-- PASSAGE TO READ follows --

Diana St. Hilaire is helping her relatives in an effort to track down their sister.

FARMINGTON – Diana St. Hilaire and her four siblings made a commitment in January to find their youngest sister. They will not give up their search until they do.

St. Hilaire of Portland and her sister-in-law Barbara Thorne of Newfield visited Farmington Wednesday to search for any link to Beverly Ann Thorne, who was born March 29, 1950, in Limerick, and adopted by a Farmington couple Aug. 18, 1953.

Franklin County Probate Judge Richard Morton denied St. Hilaire’s request to open the adoption records due to a law that went into effect Aug. 8, 1953, making adoption records confidential unless certain medical or genetic circumstances exist. Morton said he did try to locate the family that adopted the child and the girl known to the Thorne family as Beverly Ann, but was unsuccessful – therefore he couldn’t unseal the records.

St. Hilaire and Thorne scann-ed old newspapers Wednesday on microfilm at the Mantor Library. Both women carried photos of family members at different ages to use as reference points as they scanned, though they have no photos of Beverly.

St. Hilaire’s father, Robert Thorne, drowned in 1949 when her mother, Alice, was six months pregnant with Beverly. After he died, Alice was on her own to provide for her children.

“I can’t imagine being left with five children and pregnant with the sixth,” Barbara Thorne said.

Alice is now in her 80s.

The three youngest girls were placed in good homes. The three oldest children, two boys and a girl, then 12, 11 and 9, remained with their mother.

St. Hilaire was about 16 to 18 months when a relative adopted her.

“I always knew I was adopted,” she said. Her sister Barbara was adopted at age 3 by one of her father’s aunts. They believe a friend of a relative adopted Beverly.

The women believe Beverly would have started school in Farmington in 1955. If she had stayed in the district, she would have graduated in 1967 or 1968.

-- PASSAGE TO READ concluded --

> **ACTIVITIES**:
A - Decide whether each statement agrees with the article about the search for Beverly Ann Thorne. Answer yes or no for each, and quote the words of the article that decide it. (i) Beverly Ann Thorne was born in Limerick. (ii) The probate judge agreed to open the adoption records. (iii) The two women brought photos of Beverly to the library.
B - Retype the article about the search for Beverly Ann Thorne from "St. Hilaire’s father, Robert" up to and including "1967 or 1968.".

-- THE DATA follows --

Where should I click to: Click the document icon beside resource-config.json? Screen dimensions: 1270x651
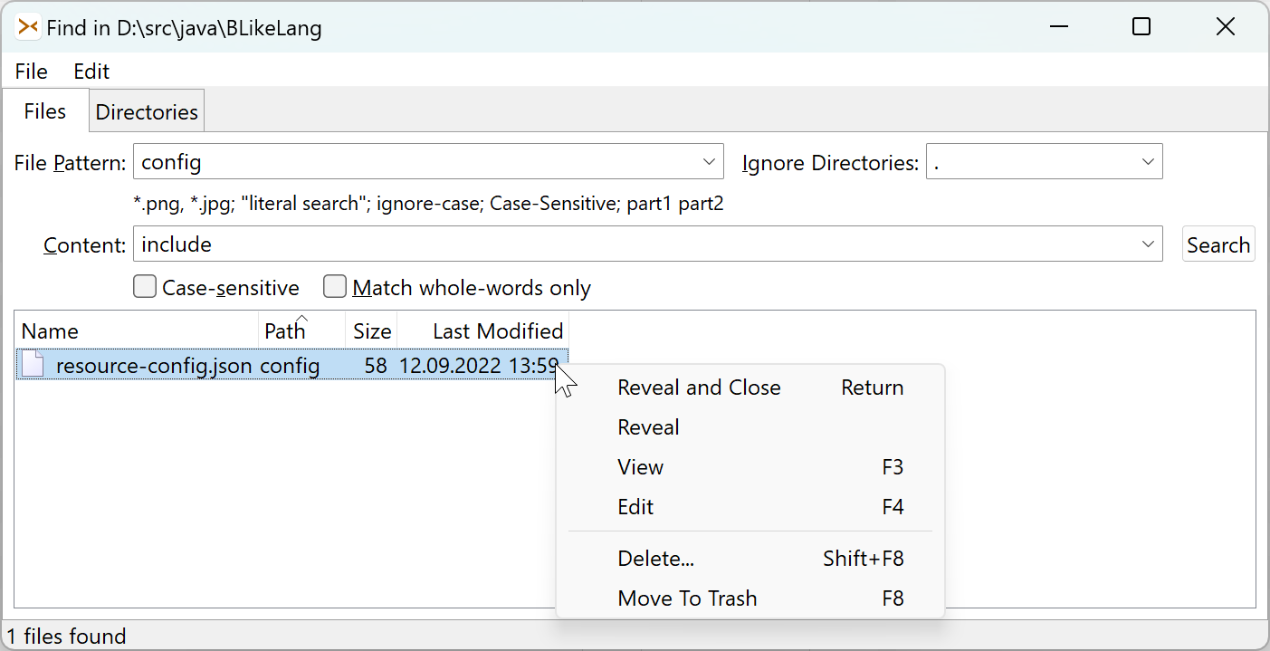click(x=33, y=364)
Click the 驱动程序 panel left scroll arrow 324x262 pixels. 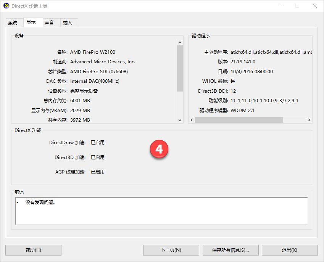(x=191, y=120)
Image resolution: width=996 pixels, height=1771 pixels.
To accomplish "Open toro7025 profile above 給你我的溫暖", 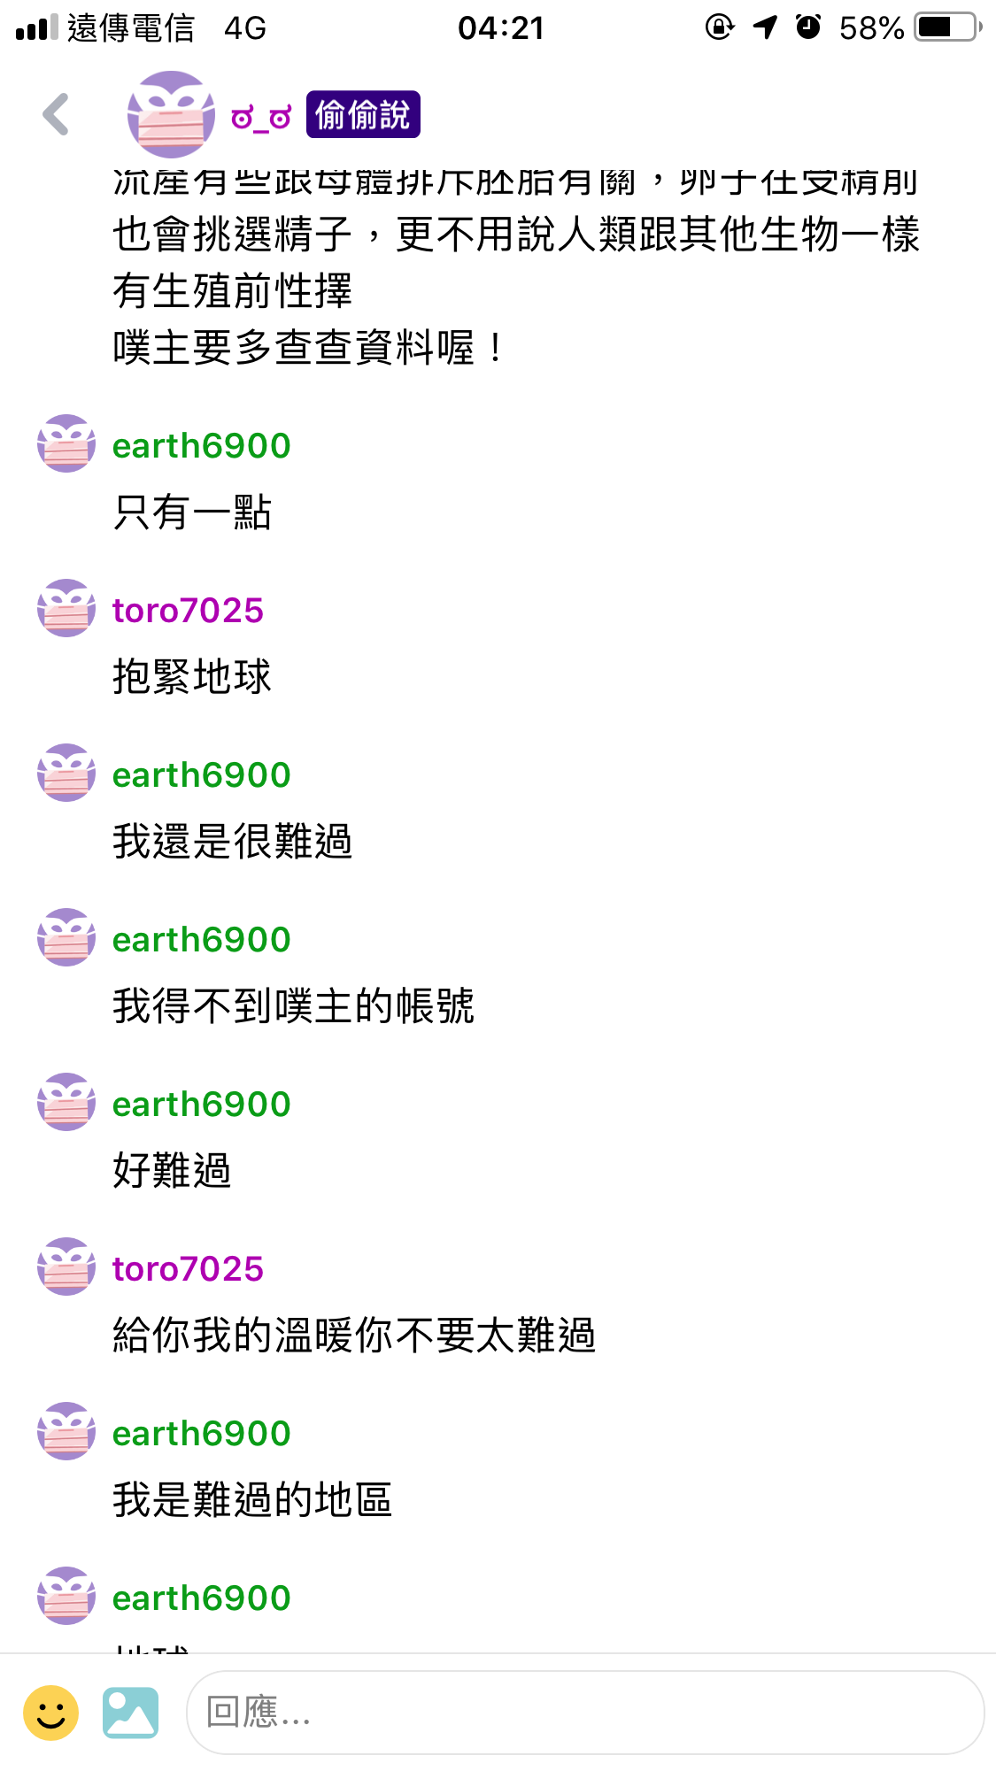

-- THE DATA concluded --

> **RESPONSES BY ITEM NUMBER**:
A -
(i) Yes: "who was born March 29, 1950, in Limerick"
(ii) No: "denied St. Hilaire’s request to open the adoption records"
(iii) No: "though they have no photos of Beverly"

B -
St. Hilaire’s father, Robert Thorne, drowned in 1949 when her mother, Alice, was six months pregnant with Beverly. After he died, Alice was on her own to provide for her children.

“I can’t imagine being left with five children and pregnant with the sixth,” Barbara Thorne said.

Alice is now in her 80s.

The three youngest girls were placed in good homes. The three oldest children, two boys and a girl, then 12, 11 and 9, remained with their mother.

St. Hilaire was about 16 to 18 months when a relative adopted her.

“I always knew I was adopted,” she said. Her sister Barbara was adopted at age 3 by one of her father’s aunts. They believe a friend of a relative adopted Beverly.

The women believe Beverly would have started school in Farmington in 1955. If she had stayed in the district, she would have graduated in 1967 or 1968.